PREFERRED EMBODIMENTS OF THESE INVENTIONS
[0052] In accordance with each of the preferred embodiments of
these inventions, there is provided apparatus for and methods of
forming image map hyperlinks integrated with image data. It will be
appreciated that each of these embodiments described include both
an apparatus and method and that the apparatus and method of one
preferred embodiment may be different than the apparatus and method
of another embodiment.
[0053] Pointing imaging systems produce special digital image files
having advanced features. These imaging system not only capture
image pixel data but additionally capture information relating to
the scene which was previously stored in a database. Further, these
systems capture information relating to the state of the imaging
system at the time the image was made. Still further, the
information is processed together to form special image files
containing information which will support image map functionality
with point-and-click hyperlinks when the images are played in
suitable viewers/browsers.
[0054] Camera phones, or mobile telephones having imaging systems
integrated therewith, are quite popular and now nearly ubiquitous.
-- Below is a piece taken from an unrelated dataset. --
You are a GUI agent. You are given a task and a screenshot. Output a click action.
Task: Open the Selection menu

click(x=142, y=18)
Full- service digital cameras are also quickly replacing those
cameras known to many generations which form images on the chemical
film medium. Both of these electronic devices provide a good
platform upon which these inventions might be installed. These
inventions require an imager of the digital electronic nature.
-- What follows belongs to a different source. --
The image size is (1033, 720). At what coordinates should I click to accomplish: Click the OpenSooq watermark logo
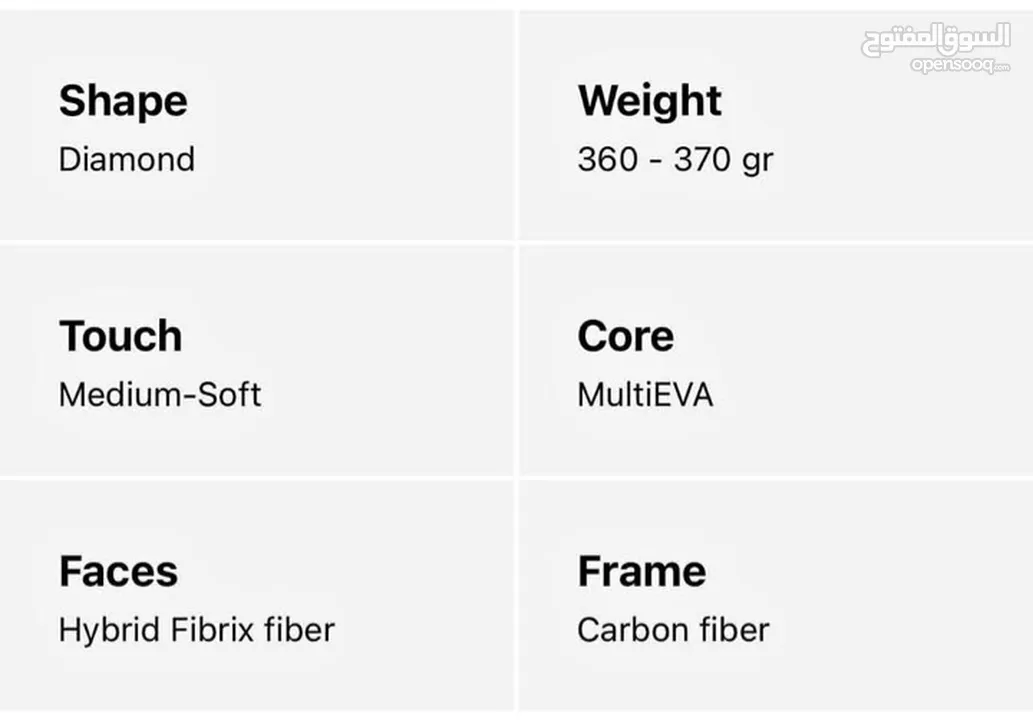coord(935,48)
Further, these inventions incorporate with such imagers additional
subsystems such as position determining means, attitude determining
means, view-state determining means, computer processors and
database digital storage facility.
[0055] In short, image pixel data is captured. The computer
determines which objects the scene is comprised. This is done by an
implicit reasoning in view of prerecorded information. In an
advanced database, the geometric properties of a great plurality of
objects are stored. When it is determined that an object as defined
by its geometric descriptor lies in the address field of the
camera/imager, then it is said to be within the scene being
addressed. Only objects known to the database are subject to
recall. Objects which arrive in a scene after preparation of a
database will be omitted. Similarly, objects taken from the scene
(for example by fire) without a database update cause an error.
However, when detailed and frequently updated databases are used,
the objects which make up some image scenes will be well defined
and known to these systems. Certainly, landmark buildings and the
ir geometric definitions will be included in the most brief
databases set up for these systems.
[0056] FIG. 1 is presented as it is comprised of a well known scene
including at least three of the many important and recognizable
landmarks of the U.S. capitol city Washington D.C. A tourist
visitor to Washington D.C. is likely to make a photograph like the
one shown. While the photograph shown is taken from exactly one
predetermined viewpoint, it is highly unlikely that another
photographer would find that precise viewpoint. As such, most every
photograph which might be made will probably have perspective
different than the perspective shown.
[0057] Systems taught herein account for images made from any
viewpoint. When an image is made with a pointing imaging system,
the imager determines viewpoint information by measure the position
and pointing direction of the imager at the time an image is
captured. In addition, information such as: lens magnification
power; field-of-view; time-of-day; among others, may be determined
and recorded. When in Washington D.C., a tourist having a pointing
imaging system may form the image of FIG. 1. At the time of image
capture, the imaging system measures the location of the imager,
its pointing direction, and its field of view. These geometric
parameters are used to recall information relating to objects in
the imager's field-of-view.
[0058] A database prepared with recorded information is queried at
the time of image pixel data capture. Thus, previously recorded
information may be recalled in response to an image capture event.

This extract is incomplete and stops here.